“Reasonably anticipated litigation” is a necessary element you need to show to benefit from the common interest privilege in your attempt to withhold certain documents already shared with a third-party during a pending suit in New York – but, when does this privilege apply and what does “reasonably anticipated litigation” actually mean?

Recently, Justice Andrew Borrok issued a decision which analyzed the applicability of the “common interest privilege” and the need to prove the element of “reasonably anticipated” litigation when relying on this privilege in New York courts as a basis for withholding certain discovery.

In Starr Russia Investments III B.V. v Deloitte Touche Tohmatsu Ltd., Plaintiff Starr Russia Investments III B.V. (“Starr”) brought a fraud action against Deloitte Touche Tohmatsu Ltd. and various related entities, including ZAO Deloitte & Touche CIS (“D-ZAO”), claiming that Starr was fraudulently induced by Defendants to invest, between 2008 and 2010, approximately $110 million in Investment Trade Bank (“ITB”), a Russian joint stock company controlled by a Russian national, and that Starr lost the full value of its investment when, in 2015, the Central Bank of Russia revealed that ITB had amassed a huge capital deficit and was deemed insolvent.

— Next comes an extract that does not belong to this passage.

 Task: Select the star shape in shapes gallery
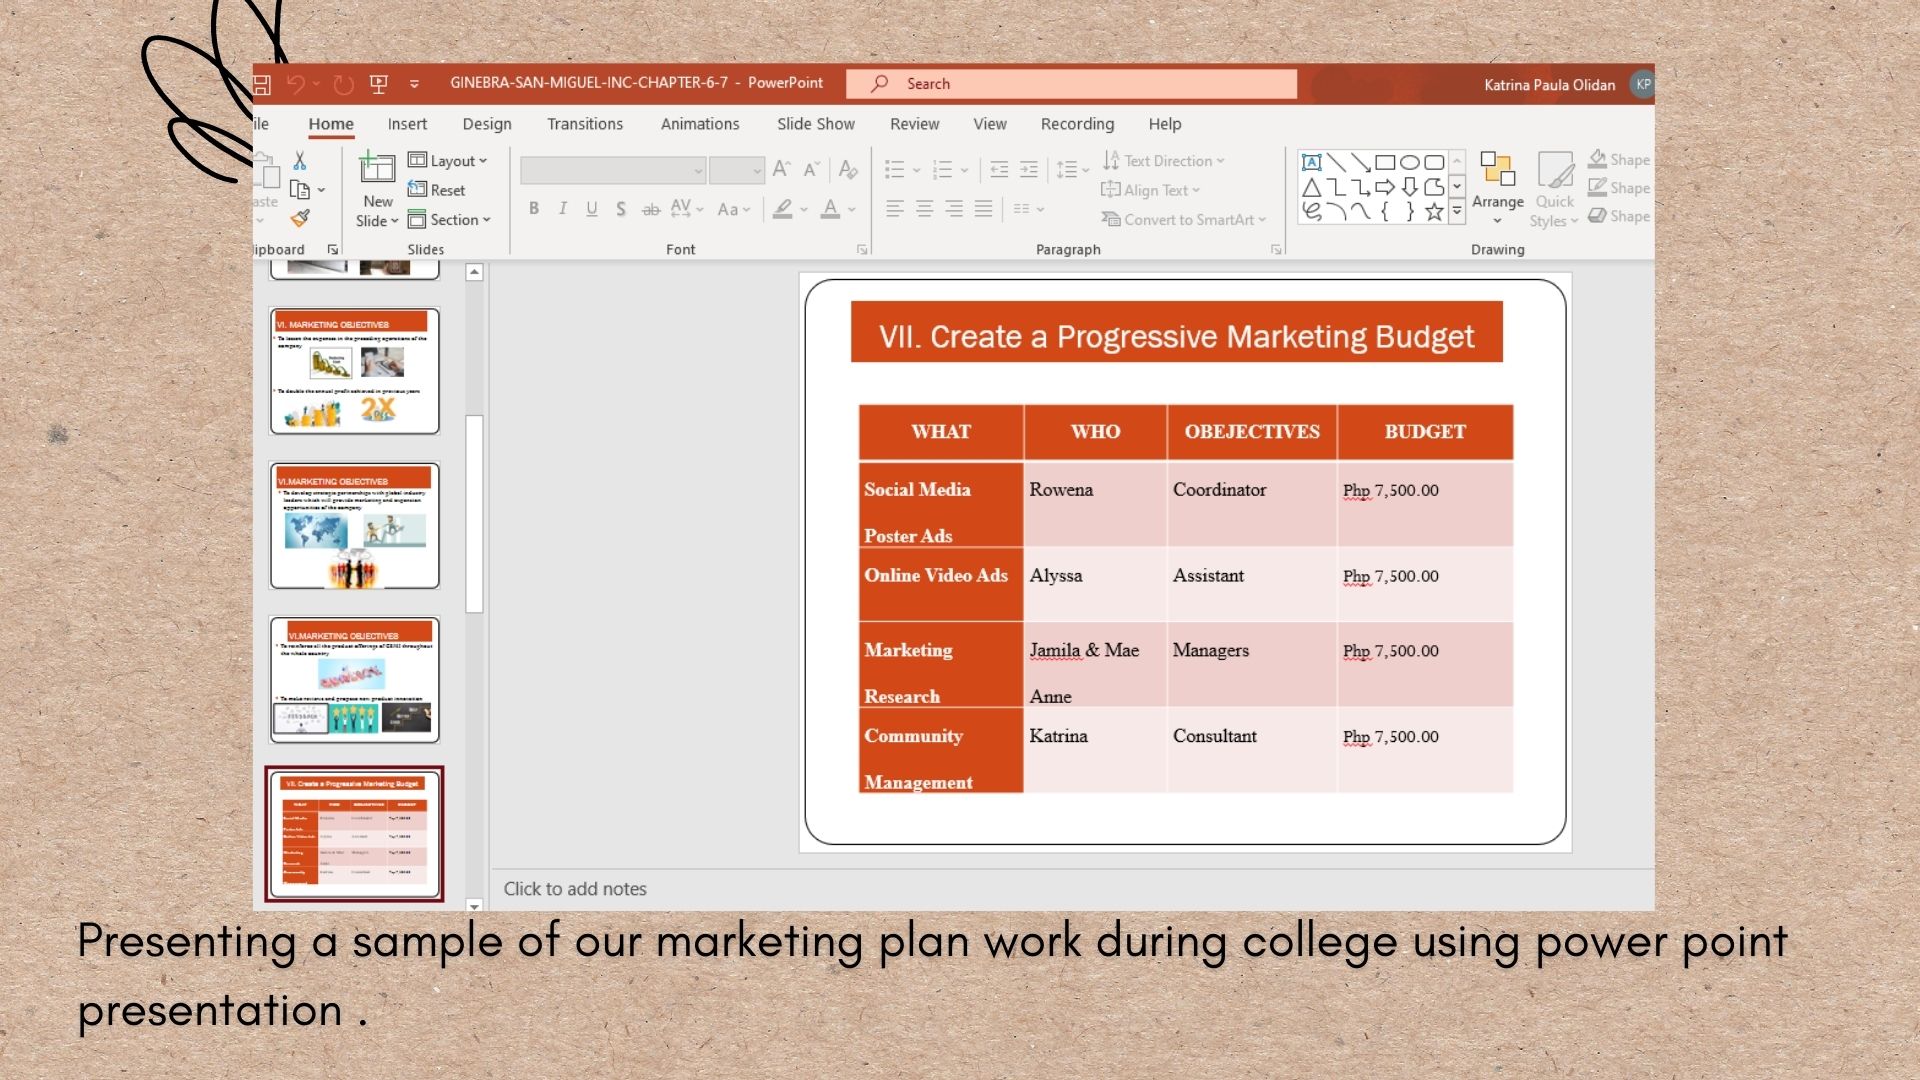coord(1434,211)
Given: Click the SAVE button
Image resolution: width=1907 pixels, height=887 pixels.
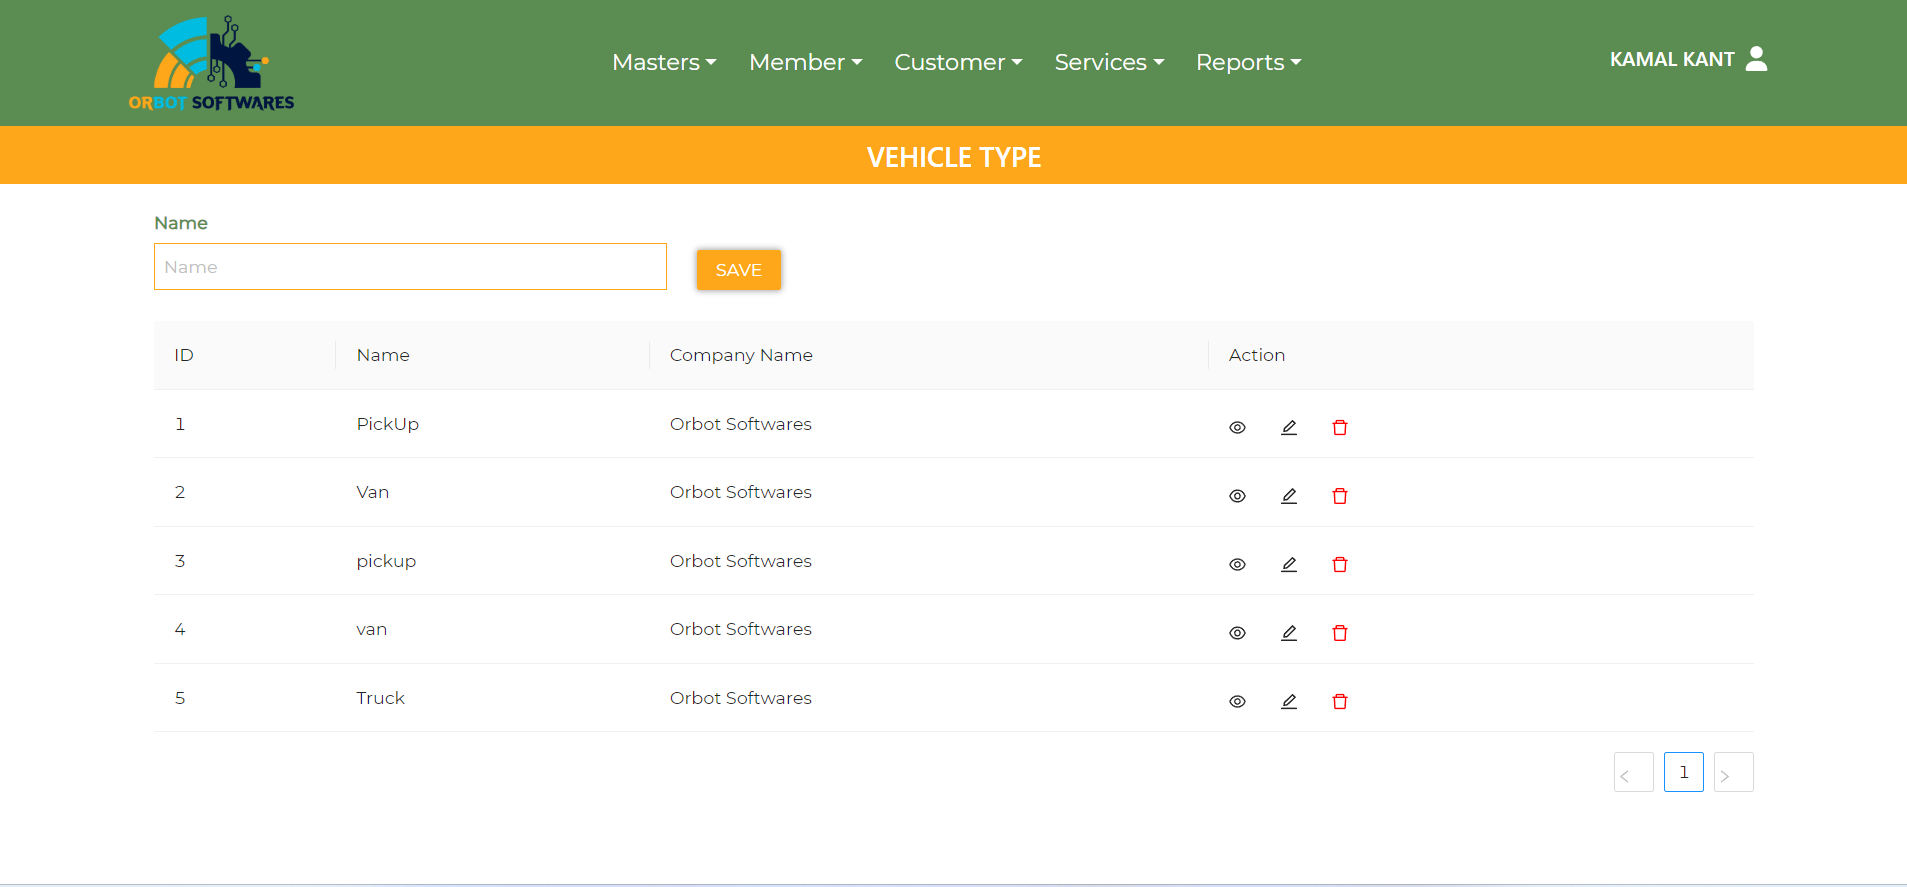Looking at the screenshot, I should point(739,270).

Starr claimed that it engaged Allen and Overy (“A & O”) to represent it in its investment in the ITB transaction.  Shortly after, Starr approached FPK Capital/J.C. Flowers (“JC Flowers”) about becoming a co-investor.  JC Flowers engaged Skadden, Arps, Slate, Meagher & Flom LLP (“Skadden”) to represent it in the transaction.  Skadden commissioned the Risk Advisory Group (“RAG”) to produce a report as part of its due diligence (the “RAG Report”).  Skadden, in turn, shared the RAG Report, dated June 9, 2008, with Starr based on the parties’ agreement to share due diligence materials.

D-ZAO moved to compel Starr to produce the RAG Report and its communications discussing the report’s factual findings and responsive documents it shared with third-parties, including JC Flowers from 2007 to 2015.

Starr refused to produce the RAG Report, claiming that it was protected by the attorney-client privilege and the common interest privilege.

With respect to attorney-client privilege, the Court held that because there was neither a written expression of joint representation by Skadden and A & O as to both JC Flowers and Starr nor a written agreement indicating that the documents shared during the course of due diligence were privileged and could not be shared with others, the RAG Report was not protected by the attorney-client privilege.

With respect to Starr’s claim that the Rag Report was protected by the common interest privilege, the Court analyzed whether the report was prepared in anticipation of litigation, a necessary element in New York.

Under New York law, the common interest privilege is applicable to attorney-client communications disclosed to a third-party where

(1) the third-party shares a common legal interest;

(2) the confidential communication is made in furtherance of that common legal interest; and

(3) the confidential communication relates to pending or reasonably anticipated litigation.

These elements were articulated in the seminal case of Ambac Assurance Corporation v Countrywide, in which the New York Court of Appeals recognized the applicability of the common interest privilege to both criminal and civil matters and rejected expanding the privilege to commercial transactions in the antitrust context where communications do not concern pending or reasonably anticipated litigation.

The Court in Ambac recognized that on a public policy level, the common interest privilege promotes the exchange of privileged information and candor that may otherwise be inhibited by the threat of mandatory disclosure, thereby creating an environment which encourages the coordination of legal strategy where “parties are engaged in or reasonably anticipate litigation in which they share a common legal interest.”

The law in New York State, however, differs from the applicability of the common interest privilege in several federal courts.  For example, the Second, Third, Seventh and Federal Court of Appeals Circuits have rejected the “pending or reasonably anticipated litigation” requirement and applied the common interest privilege in purely transaction contexts.

Ultimately, relying on the precedence set in Ambac, the Court found that the common interest privilege was inapplicable where the RAG Report was prepared for transaction structuring purposes.  In fact, the Court noted that Starr began to “reasonably anticipate litigation” in 2011 when they began to hire outside counsel concerning potential contract claims arising from the shareholders’ agreement.  Although Starr attempted to argue that it already anticipated litigation in 2008, around the time that the RAG Report was prepared, based on an email from JC Flowers which described litigation risks associated with the transaction, the Court held that there was no evidence of a demand, or a refusal of a demand or any other indication that Starr would sue or be sued. Simply put, “[t]he fact that one evaluates litigation risk and or uses litigation risk as a negotiating tool does not mean that litigation is reasonably anticipated.”

Takeaway: New York transaction attorneys and litigators should be mindful of New York State’s restrictive applicability of the common interest privilege where they can expect that documents and communications exchanged with third-parties during a commercial transaction are likely discoverable during litigation.